▶ **WRITTEN REQUEST**
Print the entire listing below word for word, leaving out the pictures.

——

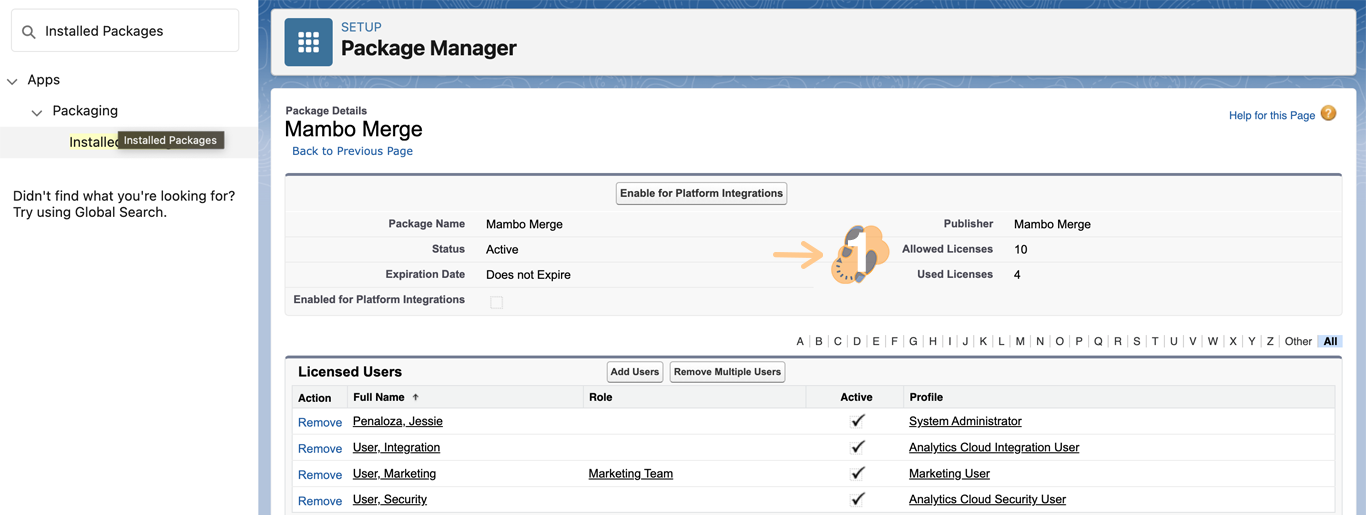Click the orange help question mark icon
Screen dimensions: 1366x515
click(x=1328, y=114)
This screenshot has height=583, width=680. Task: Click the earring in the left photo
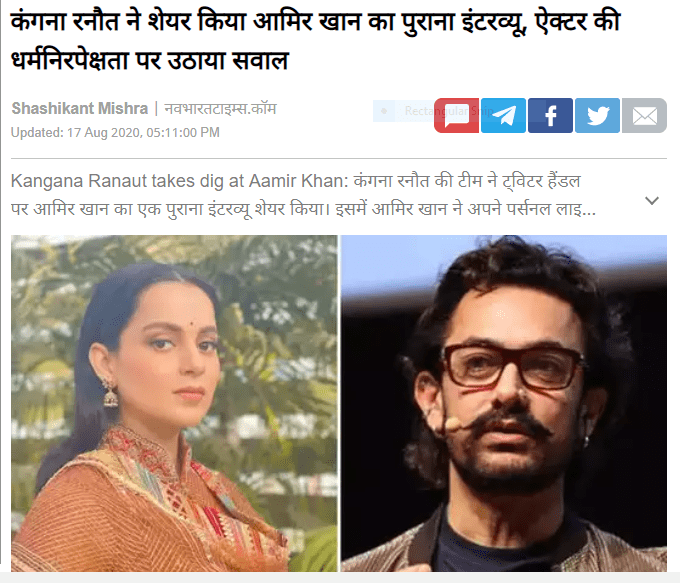(x=110, y=392)
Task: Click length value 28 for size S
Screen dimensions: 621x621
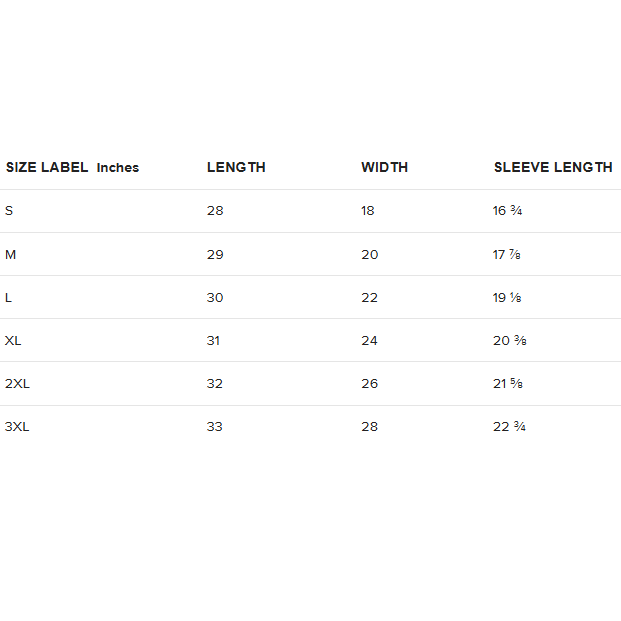Action: [215, 211]
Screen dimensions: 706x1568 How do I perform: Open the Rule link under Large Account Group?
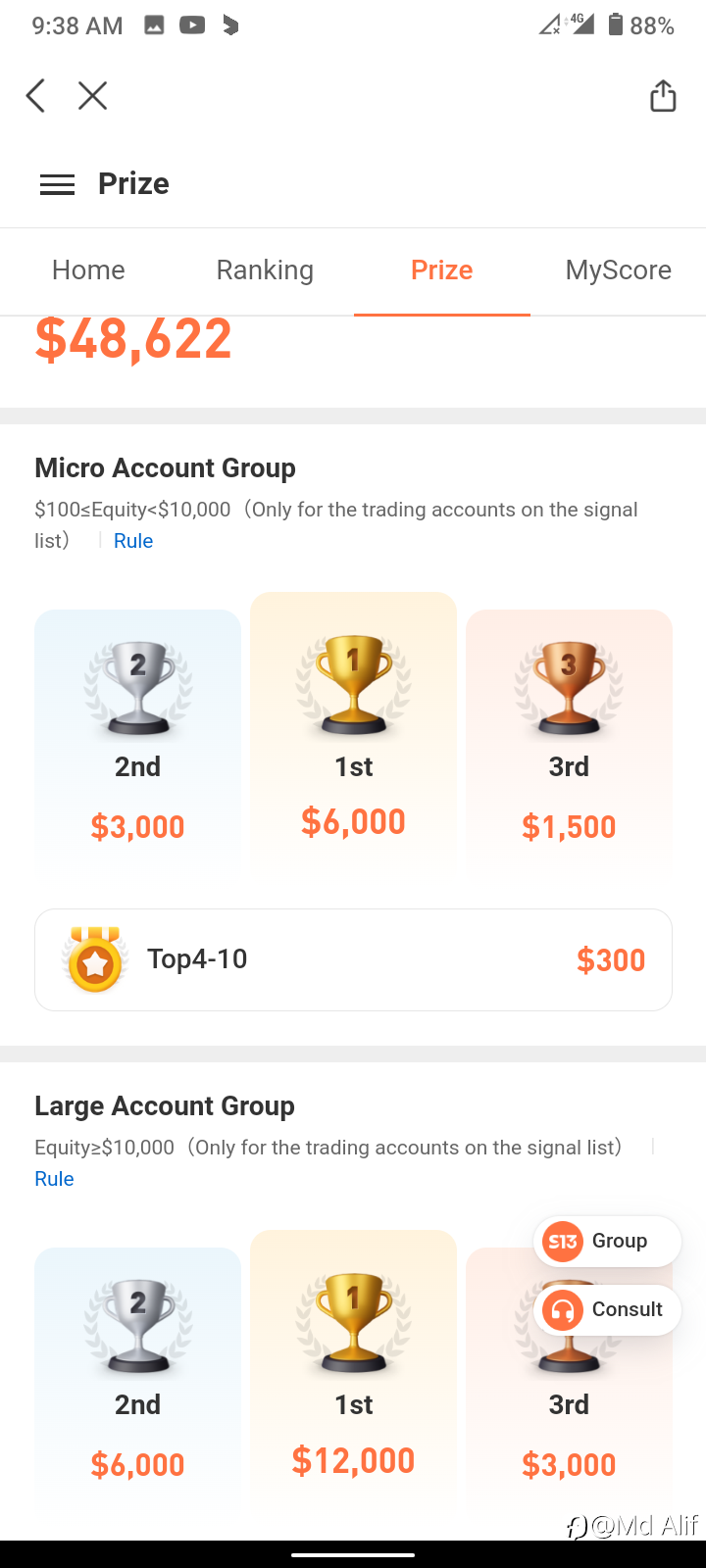(54, 1179)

——

▶ **SOLUTION**
Click the orange help question mark icon
Screen dimensions: 1366x515
click(x=1328, y=114)
This screenshot has height=583, width=680. Task: Click the earring in the left photo
(x=110, y=392)
Task: Click length value 28 for size S
Screen dimensions: 621x621
Action: [215, 211]
Screen dimensions: 706x1568 How do I perform: Open the Rule link under Large Account Group?
(54, 1179)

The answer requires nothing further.